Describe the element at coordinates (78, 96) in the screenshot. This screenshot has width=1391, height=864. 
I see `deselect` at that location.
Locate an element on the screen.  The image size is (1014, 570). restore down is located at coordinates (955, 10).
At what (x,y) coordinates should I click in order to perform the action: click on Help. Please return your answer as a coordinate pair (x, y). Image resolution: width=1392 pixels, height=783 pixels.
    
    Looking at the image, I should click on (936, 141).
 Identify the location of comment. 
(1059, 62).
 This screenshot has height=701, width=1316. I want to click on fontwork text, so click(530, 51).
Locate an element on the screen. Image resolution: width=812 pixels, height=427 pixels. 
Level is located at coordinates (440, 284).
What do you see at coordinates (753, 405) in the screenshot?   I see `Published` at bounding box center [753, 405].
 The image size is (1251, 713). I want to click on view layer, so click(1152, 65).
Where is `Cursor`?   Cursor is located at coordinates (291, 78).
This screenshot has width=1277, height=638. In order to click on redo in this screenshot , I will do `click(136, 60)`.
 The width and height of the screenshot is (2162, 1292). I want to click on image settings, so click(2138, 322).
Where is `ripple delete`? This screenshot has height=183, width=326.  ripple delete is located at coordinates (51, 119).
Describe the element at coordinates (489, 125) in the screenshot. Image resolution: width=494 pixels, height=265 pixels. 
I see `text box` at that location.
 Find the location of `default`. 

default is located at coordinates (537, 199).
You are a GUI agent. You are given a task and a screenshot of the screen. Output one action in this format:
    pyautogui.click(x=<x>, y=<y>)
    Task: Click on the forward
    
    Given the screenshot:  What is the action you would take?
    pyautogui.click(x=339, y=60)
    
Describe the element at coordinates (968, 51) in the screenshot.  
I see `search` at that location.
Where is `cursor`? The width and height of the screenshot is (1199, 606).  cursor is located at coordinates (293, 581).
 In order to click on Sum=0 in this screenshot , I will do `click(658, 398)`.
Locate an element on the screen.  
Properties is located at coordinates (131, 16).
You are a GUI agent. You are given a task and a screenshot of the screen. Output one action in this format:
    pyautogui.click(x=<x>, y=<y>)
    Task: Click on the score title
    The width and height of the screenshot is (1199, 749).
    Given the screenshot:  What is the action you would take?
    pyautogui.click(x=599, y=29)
::::::
Prompt
Could you give all the lines of the material above as a Markdown table with the columns No. and Line, numbering each line and leaving out blank ones?

Complete output
| No. | Line |
|---|---|
| 1 | Describe the element at coordinates (78, 96) in the screenshot. This screenshot has width=1391, height=864.  |
| 2 | I see `deselect` at that location. |
| 3 | Locate an element on the screen.  The image size is (1014, 570). restore down is located at coordinates (955, 10). |
| 4 | At what (x,y) coordinates should I click in order to perform the action: click on Help. Please return your answer as a coordinate pair (x, y). Image resolution: width=1392 pixels, height=783 pixels. |
| 5 |     Looking at the image, I should click on (936, 141). |
| 6 |  Identify the location of comment.  |
| 7 | (1059, 62). |
| 8 |  This screenshot has height=701, width=1316. I want to click on fontwork text, so click(530, 51). |
| 9 | Locate an element on the screen. Image resolution: width=812 pixels, height=427 pixels.  |
| 10 | Level is located at coordinates (440, 284). |
| 11 | What do you see at coordinates (753, 405) in the screenshot?   I see `Published` at bounding box center [753, 405]. |
| 12 |  The image size is (1251, 713). I want to click on view layer, so click(1152, 65). |
| 13 | Where is `Cursor`?   Cursor is located at coordinates (291, 78). |
| 14 | This screenshot has width=1277, height=638. In order to click on redo in this screenshot , I will do `click(136, 60)`. |
| 15 |  The width and height of the screenshot is (2162, 1292). I want to click on image settings, so click(2138, 322). |
| 16 | Where is `ripple delete`? This screenshot has height=183, width=326.  ripple delete is located at coordinates (51, 119). |
| 17 | Describe the element at coordinates (489, 125) in the screenshot. Image resolution: width=494 pixels, height=265 pixels.  |
| 18 | I see `text box` at that location. |
| 19 |  Find the location of `default`.  |
| 20 | default is located at coordinates (537, 199). |
| 21 | You are a GUI agent. You are given a task and a screenshot of the screen. Output one action in this format: |
| 22 |     pyautogui.click(x=<x>, y=<y>) |
| 23 |     Task: Click on the forward |
| 24 |     Given the screenshot:  What is the action you would take? |
| 25 |     pyautogui.click(x=339, y=60) |
| 26 | Describe the element at coordinates (968, 51) in the screenshot.   |
| 27 | I see `search` at that location. |
| 28 | Where is `cursor`? The width and height of the screenshot is (1199, 606).  cursor is located at coordinates (293, 581). |
| 29 |  In order to click on Sum=0 in this screenshot , I will do `click(658, 398)`. |
| 30 | Locate an element on the screen.   |
| 31 | Properties is located at coordinates (131, 16). |
| 32 | You are a GUI agent. You are given a task and a screenshot of the screen. Output one action in this format: |
| 33 |     pyautogui.click(x=<x>, y=<y>) |
| 34 |     Task: Click on the score title |
| 35 |     The width and height of the screenshot is (1199, 749). |
| 36 |     Given the screenshot:  What is the action you would take? |
| 37 |     pyautogui.click(x=599, y=29) |